_Work to be completed_: Sort through the entries below and pull out lines containing the word "target".

_Records for the exercise_:
========================================================================
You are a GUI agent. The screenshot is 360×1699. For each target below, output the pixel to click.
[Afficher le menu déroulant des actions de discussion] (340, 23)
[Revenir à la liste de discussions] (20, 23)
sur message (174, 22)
========================================================================
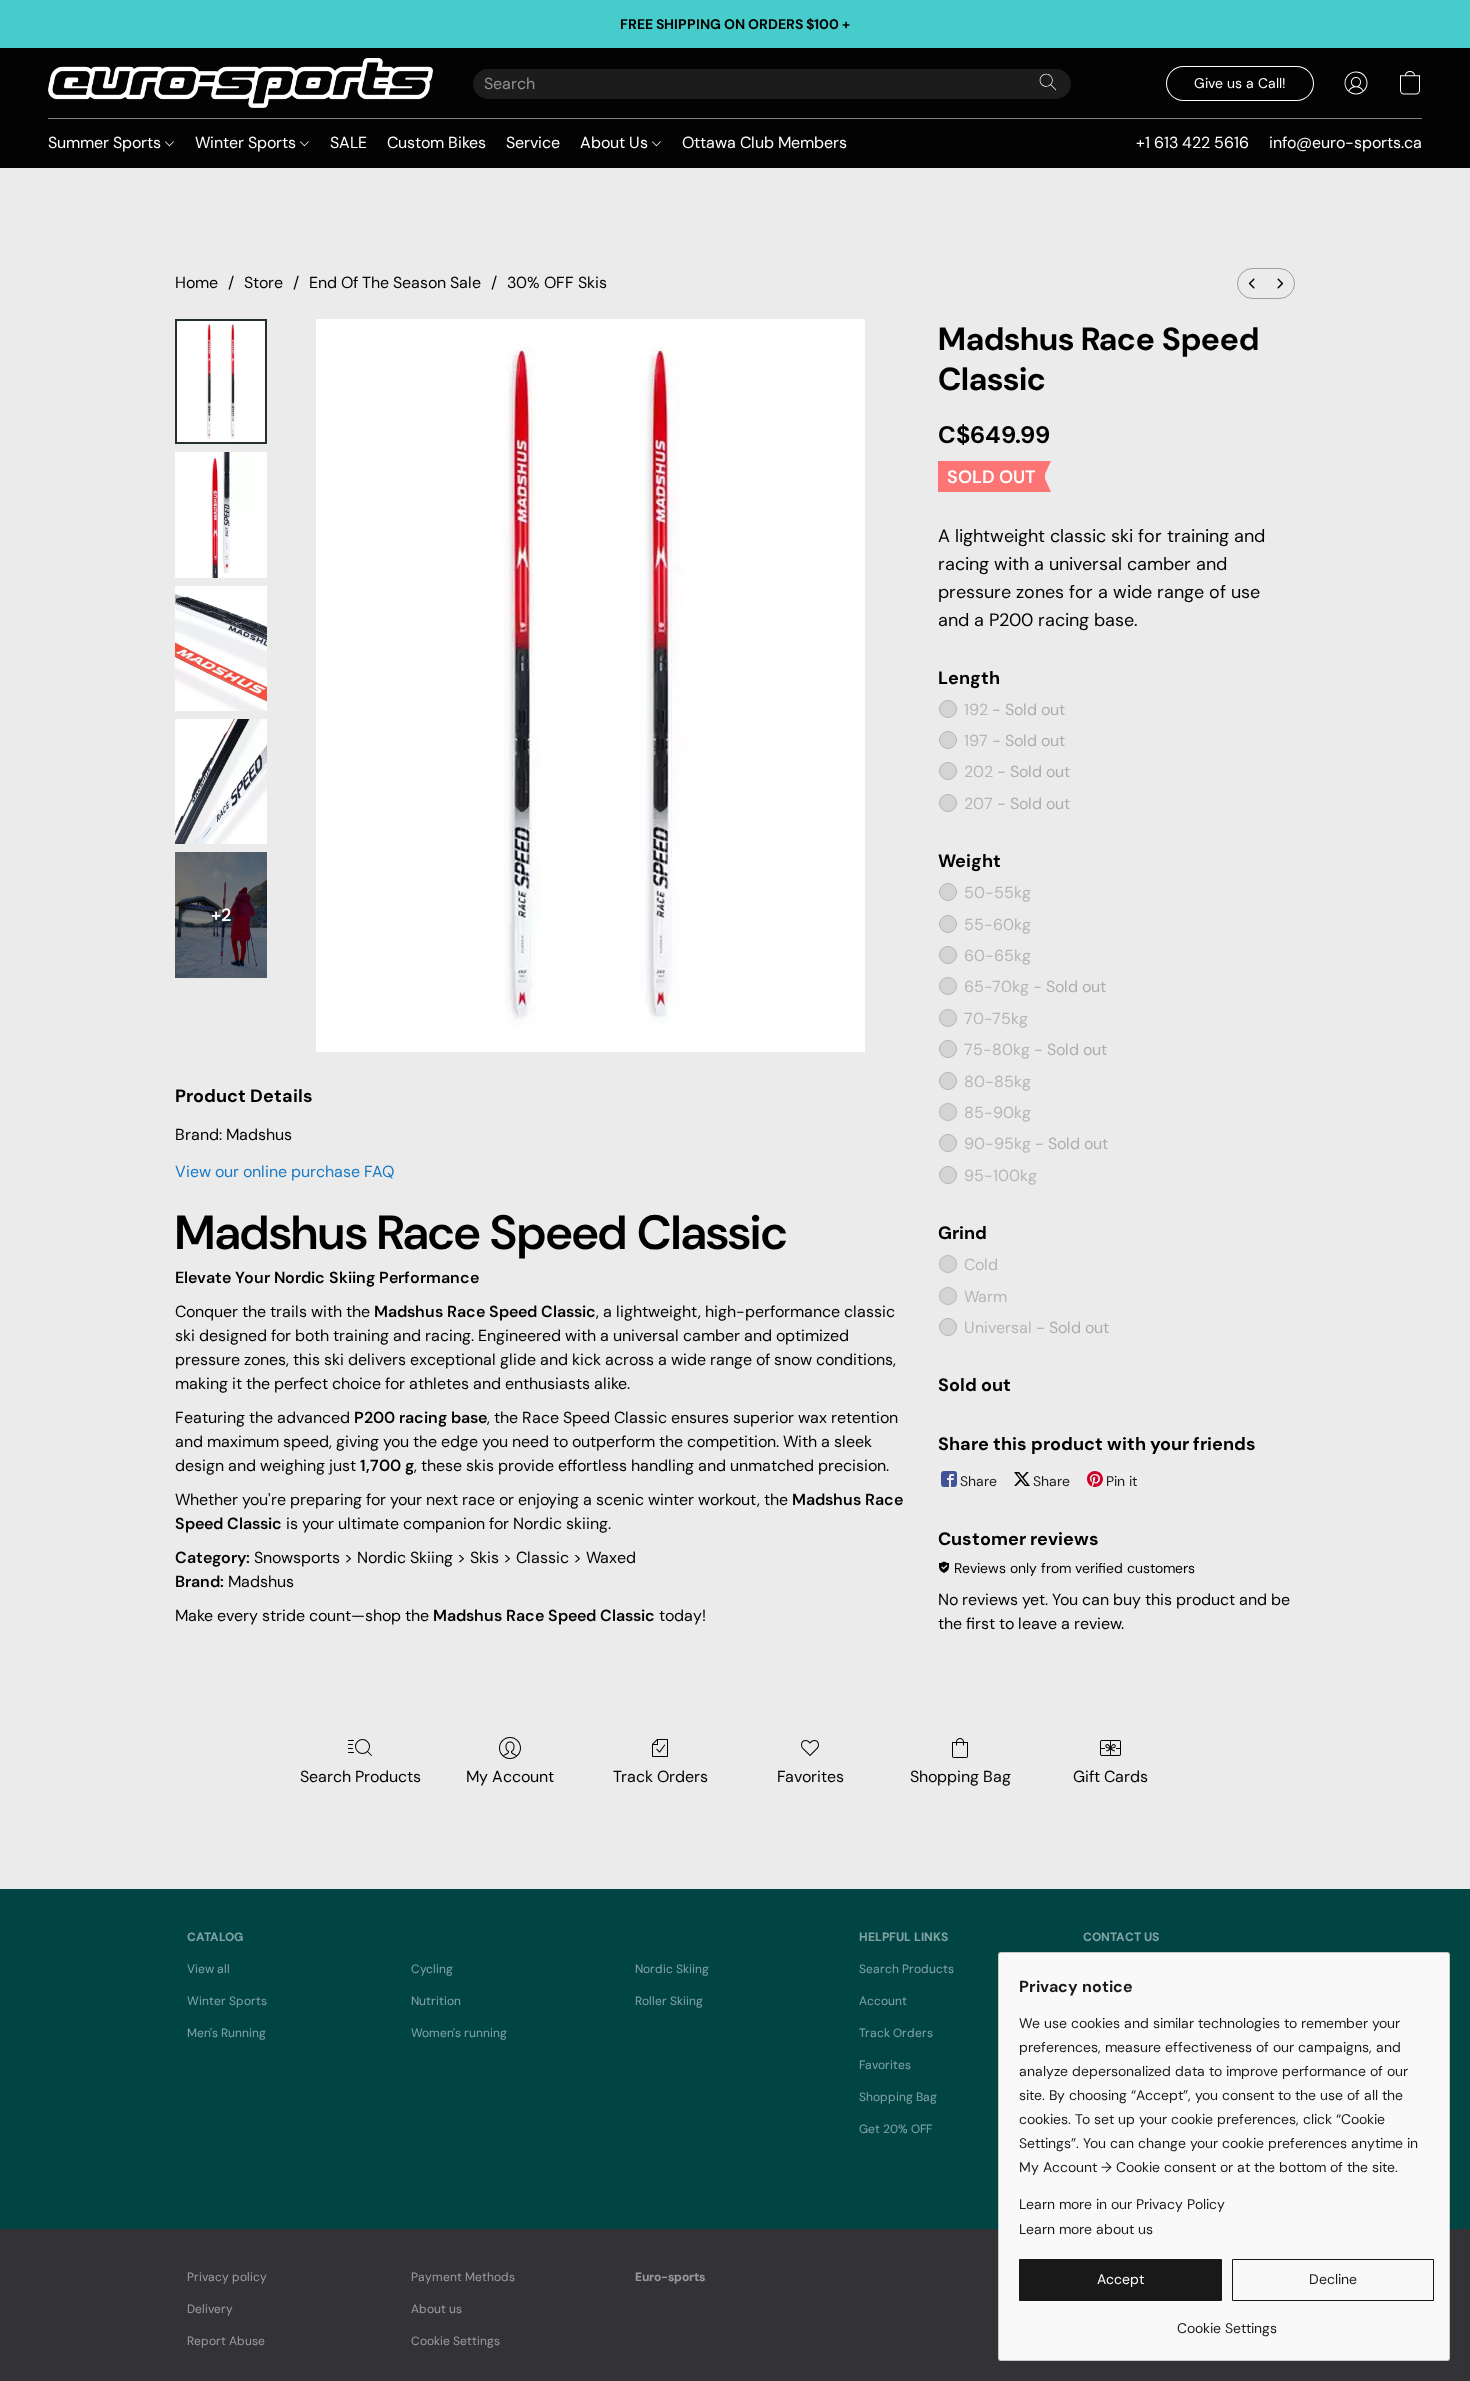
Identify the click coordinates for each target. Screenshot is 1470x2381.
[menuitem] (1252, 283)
========================================================================
_Finished exercise_:
You are a GUI agent. The screenshot is 360×1699. For each target below, output the pixel to click.
Identify the click coordinates for each target. Screenshot is 1470x2381.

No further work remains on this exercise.